As I went up Sandgate

I heard a lassie sing –

Weel may the keel row

that my laddie's in!

He wears a blue bonnet,

a dimple in his chin.

He's foremost ’mong the many

keel lads o’ coaly Tyne.

from two versions of ‘The Keel Row’

An ancient building, once a hospital, overlooking Newcastle Quay, and a few folk songs such as ‘The Keel Row’, are now the only mementoes of the keelmen, a group of workers who for hundreds of years played an essential role in the coal industry of Tyneside. Although historians have often shown interest in this colourful, cohesive and often turbulent workforce, this is the first full-scale study of these workers. The saga of their struggles against poverty and grievances connected with their employment adds a new dimension to the history of the north-east coal trade, and provides a particularly good example of embryonic trade unionism.

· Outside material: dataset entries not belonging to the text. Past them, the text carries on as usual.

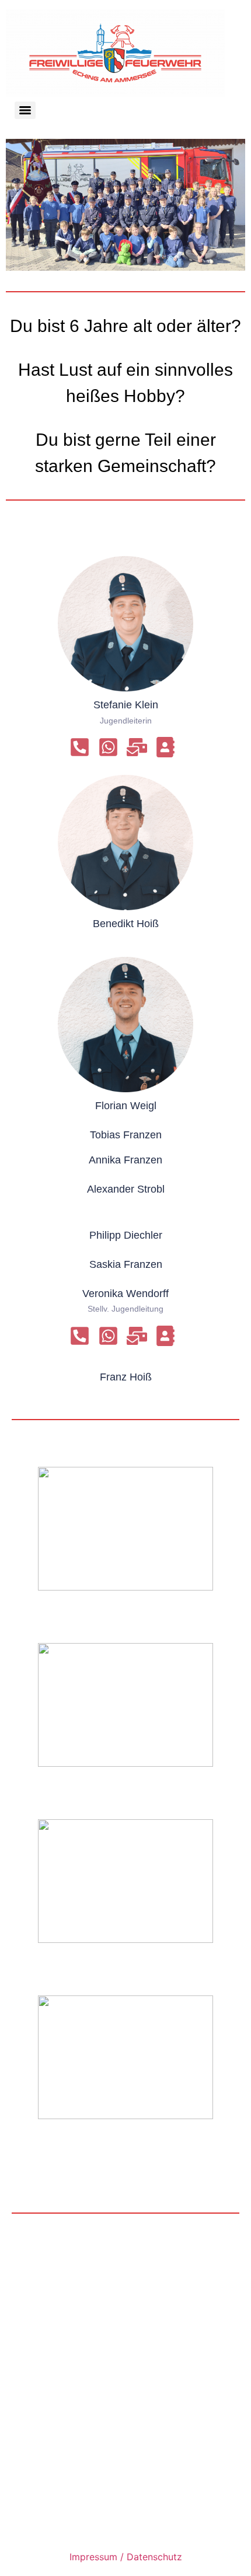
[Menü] (25, 110)
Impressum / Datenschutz (125, 2557)
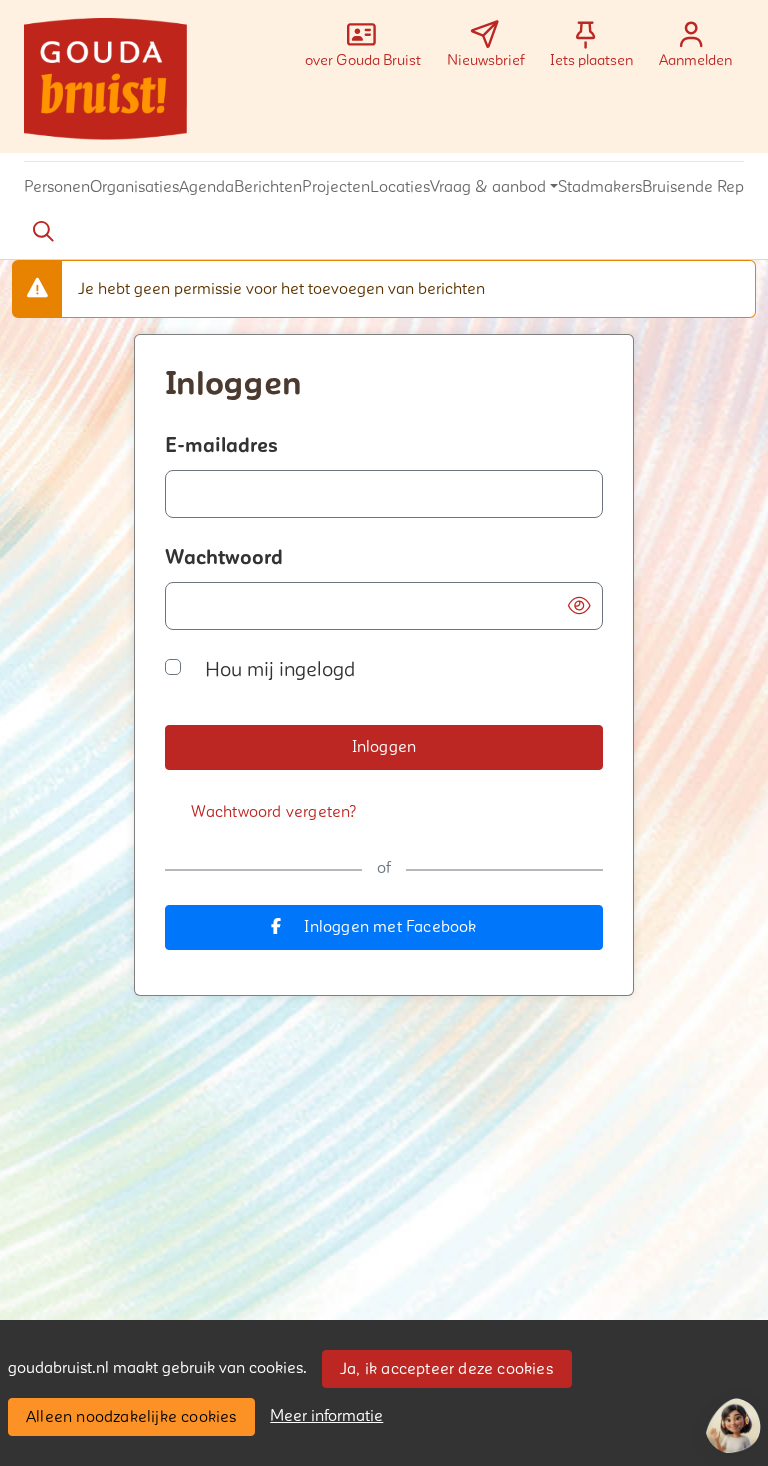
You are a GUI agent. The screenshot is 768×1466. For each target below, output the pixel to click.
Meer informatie (326, 1416)
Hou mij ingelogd (280, 670)
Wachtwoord (224, 558)
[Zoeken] (43, 232)
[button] (57, 187)
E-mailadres (221, 446)
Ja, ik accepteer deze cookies (446, 1369)
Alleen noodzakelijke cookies (131, 1417)
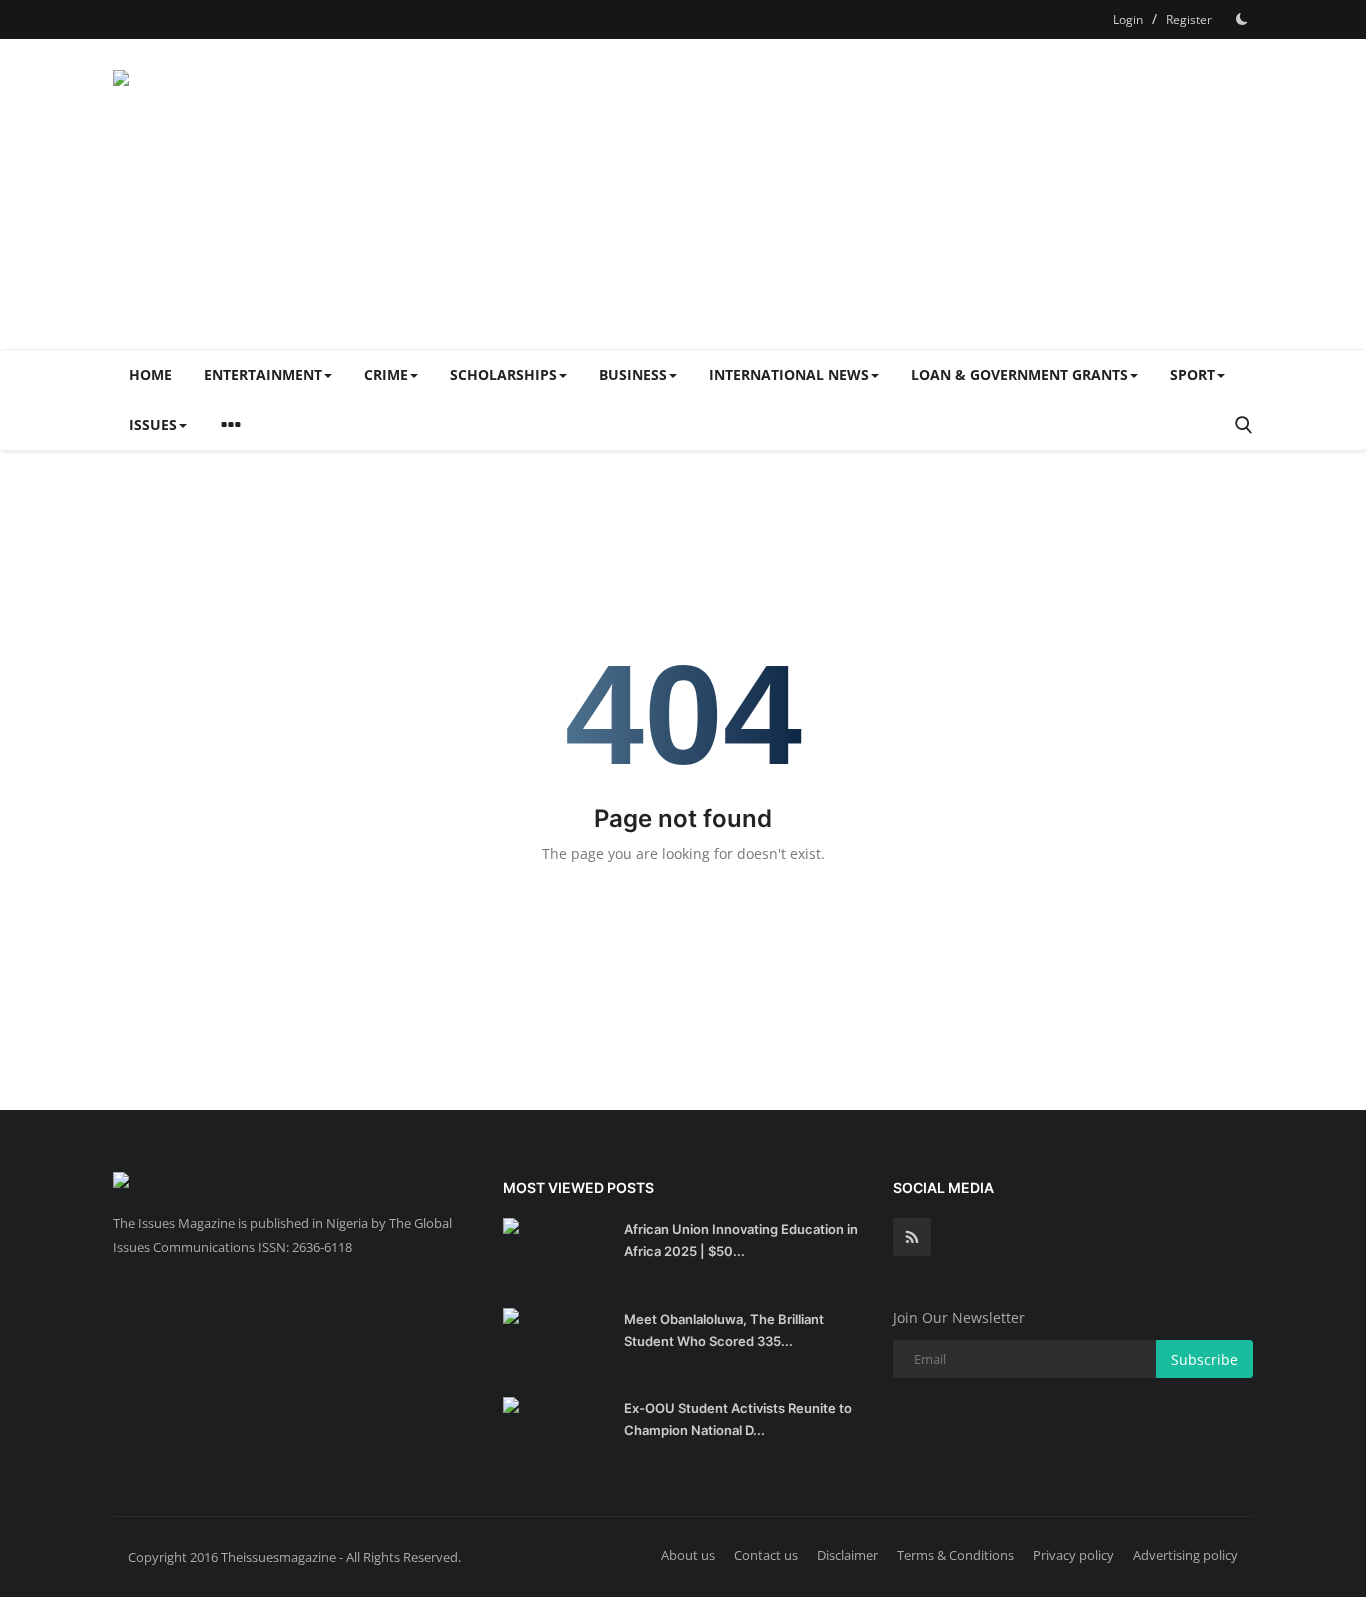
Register (1189, 19)
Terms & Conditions (955, 1555)
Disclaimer (847, 1555)
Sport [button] (1192, 374)
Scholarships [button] (503, 374)
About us (688, 1555)
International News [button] (789, 374)
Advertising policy (1185, 1555)
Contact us (766, 1555)
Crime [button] (386, 374)
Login (1128, 19)
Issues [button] (153, 424)
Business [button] (633, 374)
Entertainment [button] (263, 374)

Rich coal seams lay close to the River Tyne and by the late fourteenth century the export of coal via the river, although as yet small in quantity, had become of major importance to the prosperity of Newcastle. In the course of succeeding centuries coal exports greatly increased and long remained the principal source of the region's wealth. For much of this period the coal destined for London and east-coast ports, or for markets overseas, was brought from the pit-head along waggonways to staithes (elevated timber platforms with adjacent storage facilities), situated at various points on the river banks, the furthest upstream being fourteen miles from the estuary. At the staithes the coal was loaded, by hand or down spouts or chutes, into keels (small barge-like craft with a crew of three men and a boy), and transported to the colliers lying in the lower reaches of the river.

Until systematic dredging was carried out in the 1860s, only small sea-going vessels could proceed up the narrow and dangerous waterway as far as Newcastle, and none of them could pass under the low arches of the bridge that spanned the river there. The Corporation of Newcastle exercised absolute control over the whole of the navigable river but, although that body gained rich revenues from shipping tolls, it invested little in conserving this valuable asset.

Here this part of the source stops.